Want to lose weight, but don't know where to start? A free online calorie calculator -- the Body Weight Planner -- is now available to the public after several years as a research tool for scientists at the National Institutes of Health.
There are plenty of free tools online to help you count calories in diet and exercise, but this one is noteworthy because its algorithms were validated in several controlled weight loss studies in human beings, notes a press release, and because it takes into account a person's slowing metabolism.
Kevin Hall, a scientist at the NIH's National Institute of Diabetes and Digestive and Kidney Diseases, created the tool. He demonstrated how the calculator works using his own weight loss goals as an example:
Hall, a 44-year-old man who wants to lose 20 pounds off his 5’10, 180-pound frame, is going to have to eat about 2,300 calories per day, provided he sticks to his resolution to walk his dog in the mornings three times a week. Once he reaches his goal weight, he’s going to have to maintain that weight loss by keeping up his dog-walking activity level and eating about 2,600 calories a day.
The NIH bills the planner as a cutting-edge tool that will empower people to take their health into their own hands, but research on the success of such calculators and trackers is mixed, according to Dr. Zhaoping Li, director at the Center for Human Nutrition at UCLA's David Geffen School of Medicine. She praised the federal government for its official nod toward the utility of trackers and calculators, but, she noted, human beings themselves are not “simple machines” who operate on a calories in, calories out basis.
That's not news to anyone who has ever tried to lose weight. A depressing study out of London last week estimated an obese man’s chances of reaching a normal body weight at 1 in 210, while the chances were slightly better for women at 1 in 124. For the severely obese, those numbers were even more frightening, and only about 8 percent of obese men and 10 percent of obese women were able to lose five percent of their body weights, a modest but medically significant amount. Most of those who did achieve this weight loss regained it within five years.
Calculators can't provide prescriptions for weight loss or protections against regain -- they are merely standardized guidelines. The problem is that not all metabolisms, circumstances and eating habits are standardized.
“If a professional athlete walked at 3 miles per hour speed for a half hour, they’d burn [calories] totally differently than someone even at the same weight," Li explained.

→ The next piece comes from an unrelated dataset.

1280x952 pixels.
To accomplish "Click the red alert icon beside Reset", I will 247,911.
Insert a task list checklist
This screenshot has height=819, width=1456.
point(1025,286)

The professional athlete-office worker comparison is facetious, but the truth is that many factors are at play when it comes to how people consume and burn calories. Environment matters, for example. Everything from work stress to family dynamics to whether or not your neighborhood is walkable can influence exercise levels and dietary habits.
And emerging research shows that gut bacteria affects a person's ability to absorb calories, said Li. For instance, food may be absorbed as three calories in a lean person and seven calories in an obese person, she explained, simply because of differences in how gut bacteria breaks down the meal.
In other words? Don't expect this calculator to give you a full game plan. Instead, Li recommends a multidisciplinary approach, including buy-ins from family members and doctors. And you'll need to examine the environmental influences of your diet and exercise routine if you want to make a meaningful change.